# New Espresso lover



## LittleRedRoaster (Oct 10, 2016)

Hey,

So I'm going to make the plunge and get myself a more serious coffee machine. I've been a tea drinker for most of my life and that kind of stopped me from getting into coffee as I would always drink tea as a matter of course. I went to Melbourne recently though and as I was there, I thought I'd branch out and try the coffee - the city is pretty famous for its baristas. The quality and depth of flavour of the brews blew me away so I've decided I'm going to bring more coffee into my life.









So I've been looking at buying a home espresso machine and found a good couple of machines on a website - http://www.for-sale.com/gaggia-espresso-maker. I've read a few reviews and have been trawling this board too. I've narrowed it down to a couple of options. People seem to generally recommend the Gaggia Classic as a good starting point. I'm a bit loathe to buy a machine that I'll have to replace pretty soon if it doesn't have the features of a more high-end machine. The Londinium espresso machine is another that pops up quite a lot in conversation. It is significantly more expensive though. What are the additional features and are they worth it for a beginner? Beat in mind that I tend to get into things really quickly and am a bit anal so always want to do things the best possible way.

Thanks!


----------



## jimbojohn55 (Jan 15, 2016)

- that's a big jump classic to Londinium - actually its like going from a ford to a rolls Royce - both will get you to the shops (make coffee)

My advice would be to get a second hand classic to build your skills up on while you decide which machine to go for - also do a 1/2 day espresso course somewhere with a good reputation.

also plan to spend 50/50 on the grinder. rubbish in rubbish out.

I would keep looking - do you have a fixed budget?


----------



## grumpydaddy (Oct 20, 2014)

Going to disagree here....

If you have the funds to support jumping in with both feet then do it.... just be prepared to spend a broadly similar amount on the grinder as on the machine to truly get the best experience.

There are further costs too but not in the same league.


----------



## Phobic (Aug 17, 2016)

Depending on where you live you might also want to go and try a few machines out to see what you get for the money


----------



## hotmetal (Oct 31, 2013)

The irony is, the more expensive machines and grinders make it a lot easier to get good results, especially as a beginner when you're still trying to get consistency into your routine, but end up having to faff about temperature surfing etc cos a big temperature stable machine was over your budget. If I had to start again and I had the money available I would buy exactly what I have now and skip the whole Classic bit. The Classic is a good value way into making good espresso but can be a bit fiddly due to the temperature instability inherent in a small machine with a low mass group and tiny boiler. Some of what you learn on the cheaper kit will stand you in good stead, but a lot of it is just learning to work around the kit's shortcomings, which miraculously disappear when you get a big machine. But then it's a big ask to invest over 2k on coffee toys when you don't even know the craic which is why people dip their toe in first (unless you find 2k down the back of the sofa or have just come into serious money).


----------



## 4515 (Jan 30, 2013)

If you buy starter kit, buy second hand, as suggested. This way you wont lose a deal of cash when you upgrade.
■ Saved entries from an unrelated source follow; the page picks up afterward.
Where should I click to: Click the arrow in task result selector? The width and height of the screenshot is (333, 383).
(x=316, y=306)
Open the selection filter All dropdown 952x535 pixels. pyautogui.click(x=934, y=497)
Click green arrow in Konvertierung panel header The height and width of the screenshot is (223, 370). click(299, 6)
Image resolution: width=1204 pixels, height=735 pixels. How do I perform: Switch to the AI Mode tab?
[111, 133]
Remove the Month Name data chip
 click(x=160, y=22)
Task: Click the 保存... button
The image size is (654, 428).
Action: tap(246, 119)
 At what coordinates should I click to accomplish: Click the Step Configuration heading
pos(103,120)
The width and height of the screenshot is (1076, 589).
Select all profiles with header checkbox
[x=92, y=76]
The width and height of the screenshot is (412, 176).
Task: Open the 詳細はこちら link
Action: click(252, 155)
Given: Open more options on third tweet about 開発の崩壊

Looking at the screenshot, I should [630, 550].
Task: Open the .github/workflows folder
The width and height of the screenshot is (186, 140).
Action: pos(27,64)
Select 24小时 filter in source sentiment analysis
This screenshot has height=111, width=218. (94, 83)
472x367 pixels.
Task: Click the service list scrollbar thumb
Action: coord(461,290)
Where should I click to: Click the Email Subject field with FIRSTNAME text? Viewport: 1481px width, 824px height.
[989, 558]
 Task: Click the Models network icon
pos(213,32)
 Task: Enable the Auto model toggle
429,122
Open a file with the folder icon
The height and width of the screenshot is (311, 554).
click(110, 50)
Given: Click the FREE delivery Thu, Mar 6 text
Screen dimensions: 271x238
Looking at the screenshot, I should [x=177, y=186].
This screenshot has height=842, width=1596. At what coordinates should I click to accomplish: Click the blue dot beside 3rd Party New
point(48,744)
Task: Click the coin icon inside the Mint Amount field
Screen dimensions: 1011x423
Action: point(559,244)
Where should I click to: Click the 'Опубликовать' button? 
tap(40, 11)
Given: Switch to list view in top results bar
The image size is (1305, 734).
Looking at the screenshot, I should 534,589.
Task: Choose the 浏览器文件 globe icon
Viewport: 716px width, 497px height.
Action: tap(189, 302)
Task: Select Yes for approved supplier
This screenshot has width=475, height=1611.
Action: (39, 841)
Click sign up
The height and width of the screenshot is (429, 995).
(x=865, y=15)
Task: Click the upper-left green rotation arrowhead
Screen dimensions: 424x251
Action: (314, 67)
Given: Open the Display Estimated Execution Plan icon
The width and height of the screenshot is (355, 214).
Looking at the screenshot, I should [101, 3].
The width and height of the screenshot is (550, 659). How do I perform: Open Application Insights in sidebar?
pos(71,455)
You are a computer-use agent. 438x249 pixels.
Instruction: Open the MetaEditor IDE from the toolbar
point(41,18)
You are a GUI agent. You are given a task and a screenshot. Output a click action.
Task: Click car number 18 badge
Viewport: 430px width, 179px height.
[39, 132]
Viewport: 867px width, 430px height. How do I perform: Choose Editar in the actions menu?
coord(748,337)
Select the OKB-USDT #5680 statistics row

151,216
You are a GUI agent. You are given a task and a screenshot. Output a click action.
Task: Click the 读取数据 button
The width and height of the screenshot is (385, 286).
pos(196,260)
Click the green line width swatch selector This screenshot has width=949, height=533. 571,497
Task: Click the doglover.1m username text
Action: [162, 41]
If I was doing it again I would go straight for what I wanted (if I knew what I wanted). I bought cheap and changed until I got where I wanted. It cost me more to do it this way. I was happy with the progress with each upgrade but always knew I wanted more.

If you have the cash kicking about and can get your head around spending the money on high end gear, do it. Higher end stuff is more forgiving, especially grinders.

edit : just read hotmetals post - seems we were thinking along the same lines 7 mins apart


----------